CKD & High Uric Acid

CKD & High Uric Acid:

CKD causes high Uric acid due to reduced filtration and tubular excretion. High Uric acid due to CKD usually doesn’t cause gout (due to coexisting acidosis of renal failure which makes Uric acid soluble).

Hyperuricemia due to other cause can lead to renal failure by stones, TIN (Tubulointerstitial Nephritis), ATN and nephrocalcinosis. High Uric acid level in blood correlates with renal involvement (but doesn’t always correlate with joint disease). So higher is serum Uric acid, higher is chance of renal failure. Lowering Uric acid level helps save kidneys.
High Uric acid is also associated with pre-eclampsia, metabolic syndrome and HTN which may also contribute to renal disease.

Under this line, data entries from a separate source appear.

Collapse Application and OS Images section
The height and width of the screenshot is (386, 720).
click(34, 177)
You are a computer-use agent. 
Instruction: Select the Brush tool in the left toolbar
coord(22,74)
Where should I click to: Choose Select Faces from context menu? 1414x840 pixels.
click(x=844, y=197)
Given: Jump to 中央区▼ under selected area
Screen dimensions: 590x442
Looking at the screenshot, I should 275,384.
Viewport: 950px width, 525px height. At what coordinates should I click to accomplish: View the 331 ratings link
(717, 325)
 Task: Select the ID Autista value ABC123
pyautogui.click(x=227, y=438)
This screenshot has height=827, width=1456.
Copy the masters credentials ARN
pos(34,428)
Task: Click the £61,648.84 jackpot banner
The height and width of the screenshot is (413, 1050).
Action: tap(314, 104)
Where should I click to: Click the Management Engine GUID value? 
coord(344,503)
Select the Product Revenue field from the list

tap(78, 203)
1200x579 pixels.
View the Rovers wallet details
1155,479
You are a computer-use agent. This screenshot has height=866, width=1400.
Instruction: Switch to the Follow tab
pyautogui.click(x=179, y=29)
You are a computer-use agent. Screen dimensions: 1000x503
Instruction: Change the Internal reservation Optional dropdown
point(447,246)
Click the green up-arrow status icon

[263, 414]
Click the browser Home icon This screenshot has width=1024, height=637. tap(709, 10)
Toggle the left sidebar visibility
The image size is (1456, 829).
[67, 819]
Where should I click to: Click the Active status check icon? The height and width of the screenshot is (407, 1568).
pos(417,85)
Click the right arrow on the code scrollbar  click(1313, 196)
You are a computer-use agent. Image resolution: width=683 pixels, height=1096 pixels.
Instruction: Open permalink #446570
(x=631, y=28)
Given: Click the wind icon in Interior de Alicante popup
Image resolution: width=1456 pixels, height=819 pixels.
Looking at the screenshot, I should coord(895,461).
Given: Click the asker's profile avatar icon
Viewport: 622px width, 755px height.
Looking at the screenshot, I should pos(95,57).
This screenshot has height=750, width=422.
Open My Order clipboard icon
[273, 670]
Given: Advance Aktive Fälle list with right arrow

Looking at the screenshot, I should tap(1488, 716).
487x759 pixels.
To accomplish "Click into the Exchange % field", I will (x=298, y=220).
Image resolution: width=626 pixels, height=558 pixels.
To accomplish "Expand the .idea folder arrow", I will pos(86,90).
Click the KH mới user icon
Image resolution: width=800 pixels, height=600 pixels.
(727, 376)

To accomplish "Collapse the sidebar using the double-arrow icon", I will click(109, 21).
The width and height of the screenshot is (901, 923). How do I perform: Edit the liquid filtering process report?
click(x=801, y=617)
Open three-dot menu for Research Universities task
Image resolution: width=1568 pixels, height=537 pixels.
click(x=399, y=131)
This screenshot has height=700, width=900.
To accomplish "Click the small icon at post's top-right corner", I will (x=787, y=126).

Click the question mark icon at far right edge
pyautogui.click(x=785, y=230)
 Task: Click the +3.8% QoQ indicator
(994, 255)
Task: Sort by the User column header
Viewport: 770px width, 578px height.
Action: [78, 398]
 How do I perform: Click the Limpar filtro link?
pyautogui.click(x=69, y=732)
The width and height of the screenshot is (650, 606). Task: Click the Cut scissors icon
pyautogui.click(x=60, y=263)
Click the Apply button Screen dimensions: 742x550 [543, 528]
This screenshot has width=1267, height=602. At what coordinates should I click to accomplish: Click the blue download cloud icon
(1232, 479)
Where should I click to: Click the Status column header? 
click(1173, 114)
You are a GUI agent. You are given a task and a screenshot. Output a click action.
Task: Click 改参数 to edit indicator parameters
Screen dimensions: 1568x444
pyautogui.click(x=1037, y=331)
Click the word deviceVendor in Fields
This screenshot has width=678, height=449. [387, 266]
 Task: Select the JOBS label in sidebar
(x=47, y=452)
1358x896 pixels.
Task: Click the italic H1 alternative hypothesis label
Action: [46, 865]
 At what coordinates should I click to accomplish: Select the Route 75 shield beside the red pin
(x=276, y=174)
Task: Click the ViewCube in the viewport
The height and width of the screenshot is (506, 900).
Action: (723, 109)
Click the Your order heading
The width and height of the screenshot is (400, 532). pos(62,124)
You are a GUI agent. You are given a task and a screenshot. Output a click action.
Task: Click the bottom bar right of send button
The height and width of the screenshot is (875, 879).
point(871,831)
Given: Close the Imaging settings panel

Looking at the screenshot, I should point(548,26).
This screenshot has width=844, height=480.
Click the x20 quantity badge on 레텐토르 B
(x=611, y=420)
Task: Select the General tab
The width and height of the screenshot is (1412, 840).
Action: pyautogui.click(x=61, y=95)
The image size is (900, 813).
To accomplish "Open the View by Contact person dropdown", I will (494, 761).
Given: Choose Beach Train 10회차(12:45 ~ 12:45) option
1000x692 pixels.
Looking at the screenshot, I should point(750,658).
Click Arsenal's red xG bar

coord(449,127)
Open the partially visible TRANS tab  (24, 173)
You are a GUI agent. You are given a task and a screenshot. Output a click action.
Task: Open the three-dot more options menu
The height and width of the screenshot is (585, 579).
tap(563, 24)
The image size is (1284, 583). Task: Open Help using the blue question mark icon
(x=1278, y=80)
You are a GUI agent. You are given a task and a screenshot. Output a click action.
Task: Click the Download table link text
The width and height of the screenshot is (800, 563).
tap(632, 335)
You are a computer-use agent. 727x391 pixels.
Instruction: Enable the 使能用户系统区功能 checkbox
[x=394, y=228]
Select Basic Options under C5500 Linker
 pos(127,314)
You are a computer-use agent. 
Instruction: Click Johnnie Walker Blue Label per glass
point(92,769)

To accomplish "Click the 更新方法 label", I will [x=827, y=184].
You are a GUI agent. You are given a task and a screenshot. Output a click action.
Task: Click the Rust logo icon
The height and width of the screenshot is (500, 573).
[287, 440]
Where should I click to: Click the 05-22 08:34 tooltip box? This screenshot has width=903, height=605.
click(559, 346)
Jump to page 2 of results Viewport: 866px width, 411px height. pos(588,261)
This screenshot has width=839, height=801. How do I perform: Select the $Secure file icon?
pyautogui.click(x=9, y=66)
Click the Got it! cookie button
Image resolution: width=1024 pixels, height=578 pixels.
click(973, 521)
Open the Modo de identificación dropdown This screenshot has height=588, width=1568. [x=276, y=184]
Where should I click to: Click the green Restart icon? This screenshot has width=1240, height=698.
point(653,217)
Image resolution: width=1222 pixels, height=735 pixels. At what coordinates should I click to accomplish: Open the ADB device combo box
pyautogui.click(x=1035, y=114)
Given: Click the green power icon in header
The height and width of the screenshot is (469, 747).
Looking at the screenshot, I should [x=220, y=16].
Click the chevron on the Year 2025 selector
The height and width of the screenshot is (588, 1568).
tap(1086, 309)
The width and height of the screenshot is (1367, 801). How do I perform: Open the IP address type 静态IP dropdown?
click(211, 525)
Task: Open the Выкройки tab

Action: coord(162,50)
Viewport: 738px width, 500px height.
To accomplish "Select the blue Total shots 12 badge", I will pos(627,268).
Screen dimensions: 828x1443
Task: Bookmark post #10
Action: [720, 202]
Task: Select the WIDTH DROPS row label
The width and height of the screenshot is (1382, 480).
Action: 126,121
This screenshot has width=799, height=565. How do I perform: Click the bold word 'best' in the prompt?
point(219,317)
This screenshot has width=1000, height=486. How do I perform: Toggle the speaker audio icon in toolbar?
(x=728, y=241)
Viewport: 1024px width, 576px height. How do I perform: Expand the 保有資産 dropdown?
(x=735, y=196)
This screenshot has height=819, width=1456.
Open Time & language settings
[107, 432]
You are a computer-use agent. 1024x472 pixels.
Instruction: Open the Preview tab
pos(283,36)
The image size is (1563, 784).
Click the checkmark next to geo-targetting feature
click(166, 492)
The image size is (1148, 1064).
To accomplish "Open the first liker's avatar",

Diuretics, often needed in renal diseases for controlling water and electrolytes, cause hyperuricemia by increasing reabsorption at proximal tubules ( as hypovolemia reduces GFR and hence increase reabsorption at PCT via Tubuloglomerular feedback) and can make things worse. Diuretics often can’t be avoided so patient will need urate lowering therapy if indicated.

Any urate level above normal level if thought to be the cause of renal disease, needs treatment irrespective of the fact “how high it is” and even if it’s “not so high”. Keep it as low possible. Renal involvement, tophi, recurrent gout or urate level 13mg are indications for treatment.

Uricosuric drugs (Probenecid etc) can’t be used to lower down serum level of Uric acid if kidneys are already involved or 24 hour urinary urate level is 8mg or more. Febuxostat and Allopurinol can be used in CKD and later one may need dose adjustments according to GFR. Steroids (systemic and /or intra articular) are safe to treat gout if patient has CKD. Colchicine isn’t a safe option especially when GFR is less than 30 as it accumulates and can cause fatal toxicity such as Neutropenia etc by marrow suppression as it blocks cell division and cell migration through microtubules inhibition.
NSAIDs are absolutely contraindicated in any renal disease.

During acute attack of gout in patients with CKD , if gout is limited to 1-2 joints, intra articular steroid injection would be much useful n safe option.
If it’s polyarticular, avoid colchicine & NSAIDs.
Use systemic steroids with adjusting dose of antidiabetic medications. Intermediate acting insulin such as NPH is best to control steroid induced hyper glycemia.
Renal dose of allopurinol can be added once inflammation is controlled or steroids are on board.
Febuxostat is alternate to Allopurinol if later can’t be used.

Any thing more than that, refer to Rheumatology for other options such as pegloticase or IL-1 blocker (Analinra etc).